I'm currently trying to implement a siamese-net in Keras where I have to implement the following loss function:
loss(p ∥ q) = Is · KL(p ∥ q) + Ids · HL(p ∥ q)
detailed description of loss function from paper
Where KL is the Kullback-Leibler divergence and HL is the Hinge-loss.
During training, I label same-speaker pairs as 1, different speakers as 0.
The goal is to use the trained net to extract embeddings from spectrograms. A spectrogram is a 2-dimensional numpy-array 40x128 (time x frequency)
The problem is I never get over 0.5 accuracy, and when clustering speaker-embeddings the results show there seems to be no correlation between embeddings and speakers
I implemented the kb-divergence as distance measure, and adjusted the hinge-loss accordingly:
def kullback_leibler_divergence(vects):
x, y = vects
x = ks.backend.clip(x, ks.backend.epsilon(), 1)
y = ks.backend.clip(y, ks.backend.epsilon(), 1)
return ks.backend.sum(x * ks.backend.log(x / y), axis=-1)
def kullback_leibler_shape(shapes):
shape1, shape2 = shapes
return shape1[0], 1
def kb_hinge_loss(y_true, y_pred):
"""
y_true: binary label, 1 = same speaker
y_pred: output of siamese net i.e. kullback-leibler distribution
"""
MARGIN = 1.
hinge = ks.backend.mean(ks.backend.maximum(MARGIN - y_pred, 0.), axis=-1)
return y_true * y_pred + (1 - y_true) * hinge
A single spectrogram would be fed into a branch of the base network, the siamese-net consists of two such branches, so two spectrograms are fed simultaneously, and joined in the distance-layer. The output of the base network is 1 x 128. The distance layer computes the kullback-leibler divergence and its output is fed into the kb_hinge_loss.
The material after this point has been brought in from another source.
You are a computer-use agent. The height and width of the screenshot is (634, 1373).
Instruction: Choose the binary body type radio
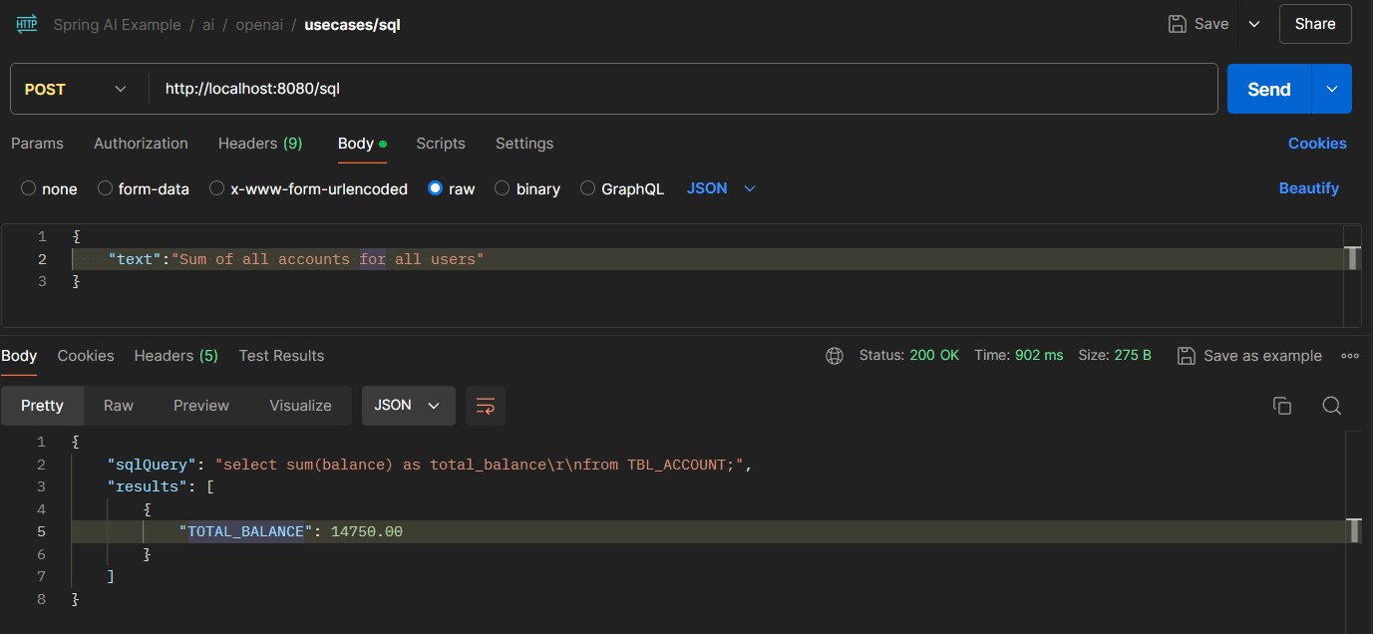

The architecture of the base-network is as follows:
def create_lstm(units: int, gpu: bool, name: str, is_sequence: bool = True):
if gpu:
return ks.layers.CuDNNLSTM(units, return_sequences=is_sequence, input_shape=INPUT_DIMS, name=name)
else:
return ks.layers.LSTM(units, return_sequences=is_sequence, input_shape=INPUT_DIMS, name=name)
def build_model(mode: str = 'train') -> ks.Model:
topology = TRAIN_CONF['topology']
is_gpu = tf.test.is_gpu_available(cuda_only=True)
model = ks.Sequential(name='base_network')
model.add(
ks.layers.Bidirectional(create_lstm(topology['blstm1_units'], is_gpu, name='blstm_1'), input_shape=INPUT_DIMS))
model.add(ks.layers.Dropout(topology['dropout1']))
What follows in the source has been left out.